The returns have been remarkably consistent — board number one that went up 20 years ago and board 5,000 that went up 18 months ago have the same return profiles. I think that’s a testament to the fact that as we get more digital inventory out there and our customers get more used to using the platform in wonderfully inventive ways, the demand is there.  So picture a billboard making, let’s call it $3,000 a month…the advertiser is paying $3,000 a month, and they also have to buy the substrate — what they print on — which probably costs them $1,000, amortized over a 6-to-12-month contract. That’s the economics as a static board.  Now it’s digital and we have six to eight slots. The advertiser typically pays about the same absolute dollars — probably still $3,000 for them to be on it…we’ve got the opportunity to put six to eight customers up there paying almost the exact same amount. So we were making $3,000, now we’re going to make $15,000 to $18,000. The incremental margin contribution is somewhere between 65% and 75%, depending on how well we manage the real estate…

Lamar has budgeted $20 million to buy easements this year

If we’re paying somebody $40,000 a year to have a billboard on their property and they’d rather have one lump sum of $400,000 — that’s the kind of conversation we want to have. Those people are out there, and it’s a good use of capital. It’s a no-brainer, a riskless return…We have around 160,000 billboard faces, and we own the real estate under roughly 20,000 of them.

Good news on measurement

There’s good news.
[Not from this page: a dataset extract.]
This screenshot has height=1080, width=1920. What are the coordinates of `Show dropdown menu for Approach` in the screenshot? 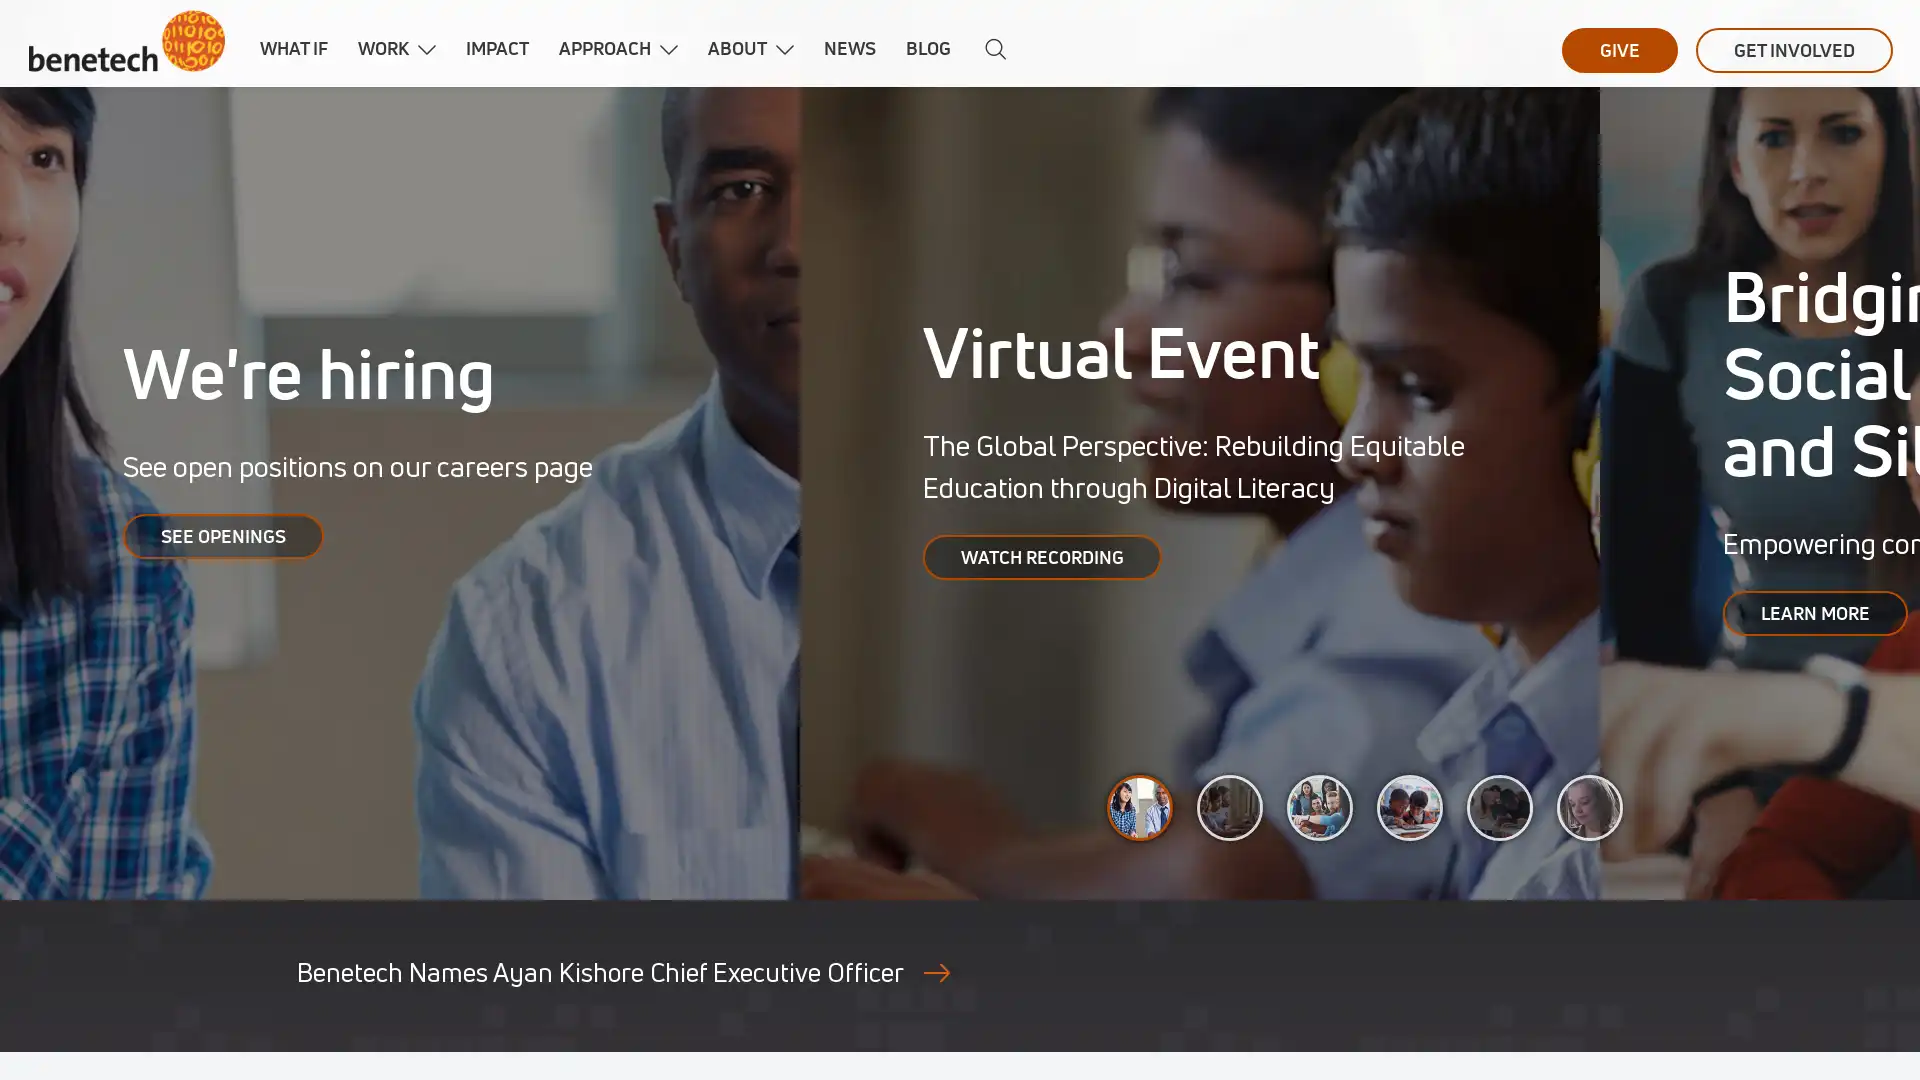 It's located at (668, 49).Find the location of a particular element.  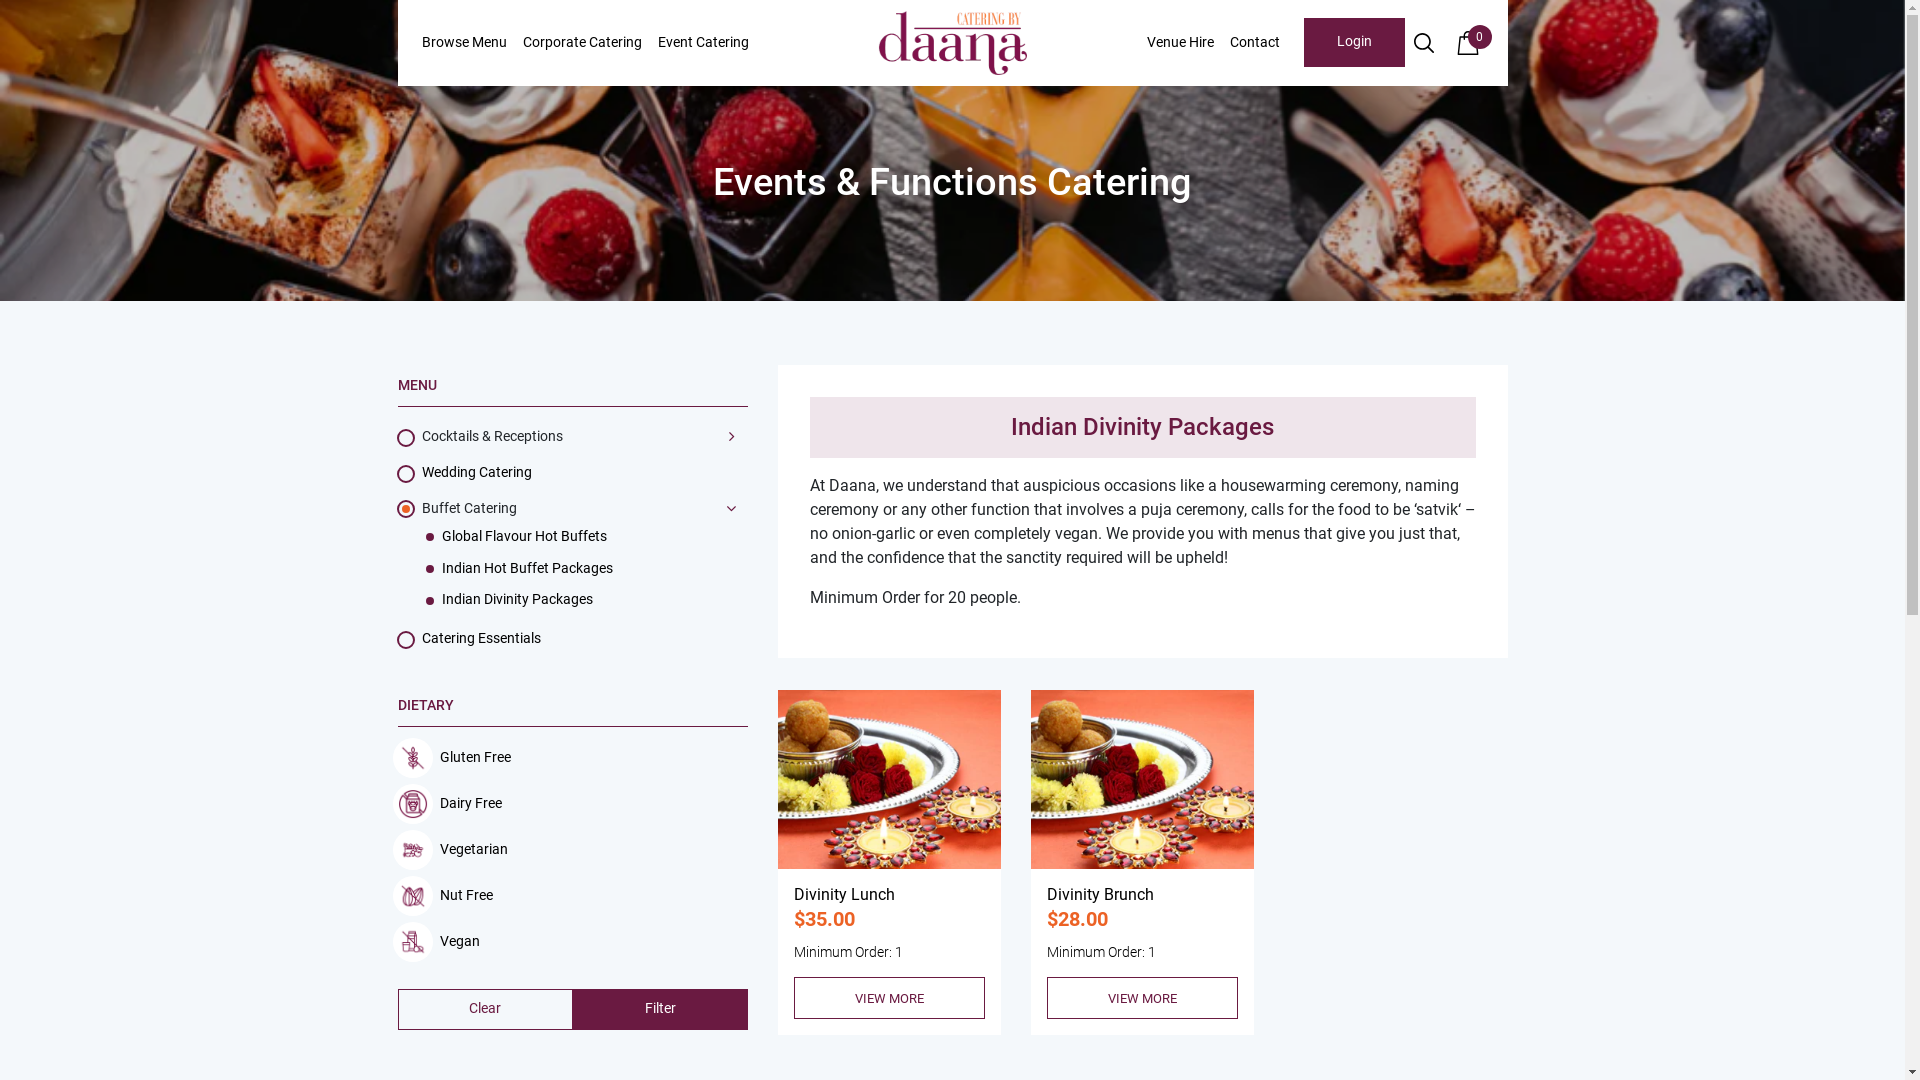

The industry and the buy side are united — we’re walking in lockstep. We’re abandoning the data provider that used to feed Geopath, a company called MotionWorks, and we’re going with a globally respected brand called Ipsos. They do the measurement in Australia and the UK, for example, where out-of-home is a larger share of total media spend.  I’m excited about measurement for the first time in my career — and I’ve been doing this a long time. Lamar, Outfront, Clear Channel, the independents on the sell side, and all the agency players that care about our space are all singing from the same hymn book, all pulling in the same direction. I feel good about this one.